Below is a block of data; give all of it again word for word.

[DATA EXTRACT]
+++
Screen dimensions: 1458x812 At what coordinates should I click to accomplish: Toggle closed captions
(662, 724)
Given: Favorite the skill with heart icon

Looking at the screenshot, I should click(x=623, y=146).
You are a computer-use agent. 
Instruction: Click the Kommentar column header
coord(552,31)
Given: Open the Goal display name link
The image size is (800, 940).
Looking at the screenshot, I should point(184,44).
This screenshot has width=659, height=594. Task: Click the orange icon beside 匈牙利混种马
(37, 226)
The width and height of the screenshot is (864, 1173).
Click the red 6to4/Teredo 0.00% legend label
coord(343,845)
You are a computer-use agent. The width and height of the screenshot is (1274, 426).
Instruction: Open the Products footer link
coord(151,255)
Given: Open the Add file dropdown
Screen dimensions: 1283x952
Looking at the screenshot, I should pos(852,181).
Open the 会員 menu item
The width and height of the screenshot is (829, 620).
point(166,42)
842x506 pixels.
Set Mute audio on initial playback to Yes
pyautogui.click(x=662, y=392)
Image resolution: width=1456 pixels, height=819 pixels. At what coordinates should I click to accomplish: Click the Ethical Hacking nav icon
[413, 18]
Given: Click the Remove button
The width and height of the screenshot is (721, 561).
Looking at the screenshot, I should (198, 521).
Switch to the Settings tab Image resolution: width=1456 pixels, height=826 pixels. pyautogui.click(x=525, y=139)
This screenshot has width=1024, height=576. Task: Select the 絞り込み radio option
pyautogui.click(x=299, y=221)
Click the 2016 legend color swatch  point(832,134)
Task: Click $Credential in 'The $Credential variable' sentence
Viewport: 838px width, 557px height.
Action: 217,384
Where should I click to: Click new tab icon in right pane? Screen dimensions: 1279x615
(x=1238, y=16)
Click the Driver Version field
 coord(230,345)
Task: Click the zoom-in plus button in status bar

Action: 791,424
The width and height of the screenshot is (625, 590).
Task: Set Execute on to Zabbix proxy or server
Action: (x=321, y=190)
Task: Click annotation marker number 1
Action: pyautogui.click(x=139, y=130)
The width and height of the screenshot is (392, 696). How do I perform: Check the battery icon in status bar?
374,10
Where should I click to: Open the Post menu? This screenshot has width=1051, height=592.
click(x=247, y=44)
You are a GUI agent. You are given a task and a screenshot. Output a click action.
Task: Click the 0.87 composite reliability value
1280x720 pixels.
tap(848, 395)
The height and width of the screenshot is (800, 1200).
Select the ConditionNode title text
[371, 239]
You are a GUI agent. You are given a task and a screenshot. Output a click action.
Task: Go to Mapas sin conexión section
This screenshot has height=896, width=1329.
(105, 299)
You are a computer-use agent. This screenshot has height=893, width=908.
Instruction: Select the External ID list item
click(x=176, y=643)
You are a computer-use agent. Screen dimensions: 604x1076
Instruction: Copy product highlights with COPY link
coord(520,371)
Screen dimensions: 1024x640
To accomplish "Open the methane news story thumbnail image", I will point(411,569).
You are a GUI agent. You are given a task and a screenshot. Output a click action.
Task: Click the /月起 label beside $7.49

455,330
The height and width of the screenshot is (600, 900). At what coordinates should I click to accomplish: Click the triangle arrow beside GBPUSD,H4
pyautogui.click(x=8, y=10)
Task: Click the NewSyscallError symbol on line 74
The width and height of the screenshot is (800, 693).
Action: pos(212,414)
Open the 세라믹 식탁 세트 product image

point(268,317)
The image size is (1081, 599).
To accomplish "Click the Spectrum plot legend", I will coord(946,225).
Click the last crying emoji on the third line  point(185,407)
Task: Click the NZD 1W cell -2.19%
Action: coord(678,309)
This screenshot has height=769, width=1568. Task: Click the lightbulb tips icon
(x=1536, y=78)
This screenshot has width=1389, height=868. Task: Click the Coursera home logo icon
+++
[SOLVED PROBLEM]
Screen dimensions: 1458x812 At what coordinates should I click to accomplish: Toggle closed captions
(662, 724)
Given: Favorite the skill with heart icon

Looking at the screenshot, I should click(x=623, y=146).
You are a computer-use agent. 
Instruction: Click the Kommentar column header
coord(552,31)
Given: Open the Goal display name link
The image size is (800, 940).
Looking at the screenshot, I should point(184,44).
This screenshot has width=659, height=594. Task: Click the orange icon beside 匈牙利混种马
(37, 226)
The width and height of the screenshot is (864, 1173).
Click the red 6to4/Teredo 0.00% legend label
coord(343,845)
You are a computer-use agent. The width and height of the screenshot is (1274, 426).
Instruction: Open the Products footer link
coord(151,255)
Given: Open the Add file dropdown
Screen dimensions: 1283x952
Looking at the screenshot, I should pos(852,181).
Open the 会員 menu item
The width and height of the screenshot is (829, 620).
point(166,42)
842x506 pixels.
Set Mute audio on initial playback to Yes
pyautogui.click(x=662, y=392)
Image resolution: width=1456 pixels, height=819 pixels. At what coordinates should I click to accomplish: Click the Ethical Hacking nav icon
[413, 18]
Given: Click the Remove button
The width and height of the screenshot is (721, 561).
Looking at the screenshot, I should (198, 521).
Switch to the Settings tab Image resolution: width=1456 pixels, height=826 pixels. pyautogui.click(x=525, y=139)
This screenshot has width=1024, height=576. Task: Select the 絞り込み radio option
pyautogui.click(x=299, y=221)
Click the 2016 legend color swatch  point(832,134)
Task: Click $Credential in 'The $Credential variable' sentence
Viewport: 838px width, 557px height.
Action: 217,384
Where should I click to: Click new tab icon in right pane? Screen dimensions: 1279x615
(x=1238, y=16)
Click the Driver Version field
 coord(230,345)
Task: Click the zoom-in plus button in status bar

Action: 791,424
The width and height of the screenshot is (625, 590).
Task: Set Execute on to Zabbix proxy or server
Action: (x=321, y=190)
Task: Click annotation marker number 1
Action: pyautogui.click(x=139, y=130)
The width and height of the screenshot is (392, 696). How do I perform: Check the battery icon in status bar?
374,10
Where should I click to: Open the Post menu? This screenshot has width=1051, height=592.
click(x=247, y=44)
You are a GUI agent. You are given a task and a screenshot. Output a click action.
Task: Click the 0.87 composite reliability value
1280x720 pixels.
tap(848, 395)
The height and width of the screenshot is (800, 1200).
Select the ConditionNode title text
[371, 239]
You are a GUI agent. You are given a task and a screenshot. Output a click action.
Task: Go to Mapas sin conexión section
This screenshot has height=896, width=1329.
(105, 299)
You are a computer-use agent. This screenshot has height=893, width=908.
Instruction: Select the External ID list item
click(x=176, y=643)
You are a computer-use agent. Screen dimensions: 604x1076
Instruction: Copy product highlights with COPY link
coord(520,371)
Screen dimensions: 1024x640
To accomplish "Open the methane news story thumbnail image", I will point(411,569).
You are a GUI agent. You are given a task and a screenshot. Output a click action.
Task: Click the /月起 label beside $7.49

455,330
The height and width of the screenshot is (600, 900). At what coordinates should I click to accomplish: Click the triangle arrow beside GBPUSD,H4
pyautogui.click(x=8, y=10)
Task: Click the NewSyscallError symbol on line 74
The width and height of the screenshot is (800, 693).
Action: pos(212,414)
Open the 세라믹 식탁 세트 product image

point(268,317)
The image size is (1081, 599).
To accomplish "Click the Spectrum plot legend", I will coord(946,225).
Click the last crying emoji on the third line  point(185,407)
Task: Click the NZD 1W cell -2.19%
Action: coord(678,309)
This screenshot has height=769, width=1568. Task: Click the lightbulb tips icon
(x=1536, y=78)
This screenshot has width=1389, height=868. Task: Click the Coursera home logo icon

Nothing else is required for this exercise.